Your mom's cancer journey is unique. Your reaction as a caregiver is unique. There is no comparing your story, or your mom, to anyone else. That is not my intent of this open letter. Although my dad  has cancer, I cannot feel what you feel, you cannot feel what I feel, my dad will have different experiences than your mom, and vice versa.

But your mom is now a survivor. And you are now a caregiver. And my heart goes out to both of you, as well as to your dad and your brother.

Although each story is different, and although I cannot predict what will happen in your case, I want to tell you a few things I have learned.


  •  Everyone around you will react differently. Some may look at you with sad eyes and a frown...their voices will get quieter as they gently ask you how you are doing.  Others will carry on as if everything is normal. Some won't say anything at all. Some will send you random "check in" messages. Others will totally swoop in, prepare meals, do the dry cleaning, check the mail. LET THEM. 
  • There will be times when you won't know what to say to your mom. Things like "it will be okay" and "stay strong" seem so cliche, but you won't have the words. That's okay. A simple tap, hug, or hand squeeze go a very long way.
  • Give yourself time. The ups and downs can be exhausting. The fear of the unkown will be your worst enemy. It's okay to unplug, escape for a while. In your case, I recognize how near impossible this may be. Find the quiet moments when you can and use them to take care of yourself.
  • It's okay to cry. It's okay to laugh. It's okay to punch someone- or something. I took up kickboxing during my dad's cancer journey and it's been one of the best decisions of my life.
  • Ask questions. Get clarifications. Know the plan. Know that sometimes the plan changes.
  • You are not alone.
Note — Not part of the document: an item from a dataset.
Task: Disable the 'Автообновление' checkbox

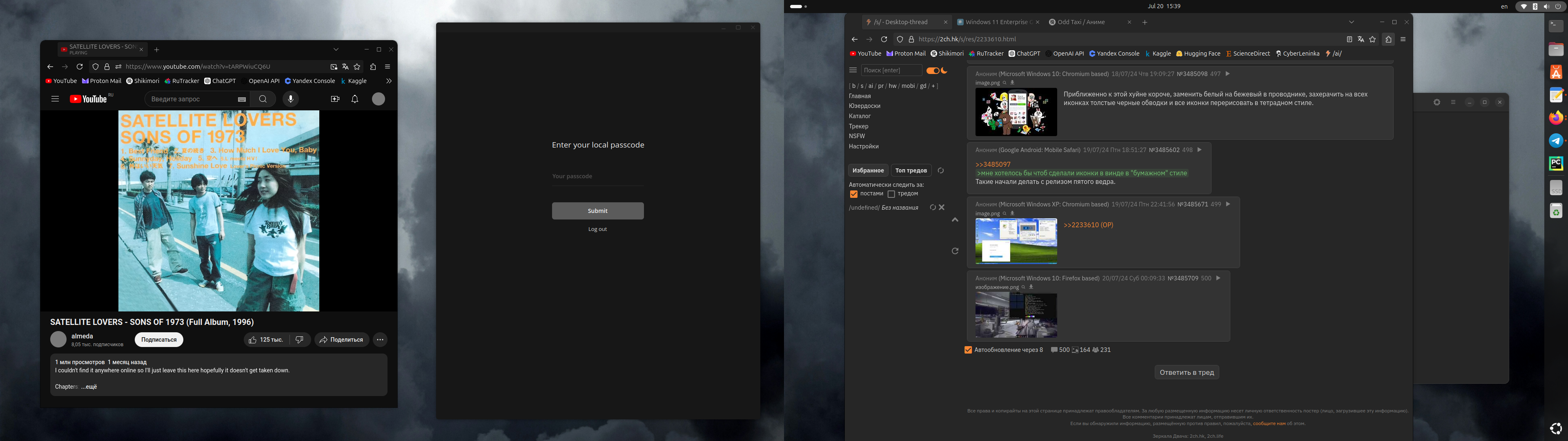Action: [968, 350]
Sometimes it might feel like you are, even if you KNOW you aren't. Sometimes you won't care if other people are suffering because all you want is your mom to get better. That's not selfish. That's normal. This is your mom. 
  • "Shake It Off" is one of the best songs to play on repeat after a long day of doctor appointments and tears. Trust me. 
  • As gut wrenching as some days can be, when you begin to live your life to the fullest, the world becomes even more beautiful.
A lot of people are going to tell you to "be brave" or "be strong" or "be positive". I'm just gonna tell you to be you. Whatever emotion you feel, be it, and don't apologize. You have permission to feel. You've already shown us how brave you are- by letting us hear the songs you write, by taking risks in your music, by sharing your mom's diagnosis with us. It's okay to break down. It does not make you weak. It doesn't mean you are giving up. It simply means you are human. And if there is anything I know about you, Taylor, it's that you undoubtedly love humans and our interaction with one another. 
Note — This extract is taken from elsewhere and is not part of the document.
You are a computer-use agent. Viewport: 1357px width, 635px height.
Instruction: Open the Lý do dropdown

It's been 1 year, 6 months. and 21 days since my dad was diagnosed with cancer. There have been bumps in the road along with moments of victory and celebrating. Each doctor appointment brings on waves of anxiety. But each moment I get with my dad is special, and I treat it as as such. This cancer thing thinks that it can just come in and tear us apart, but it can't. No matter what, it will not break us. We just keep on moving. We'll kick cancer's ass, together.

My family sends our love right to your family.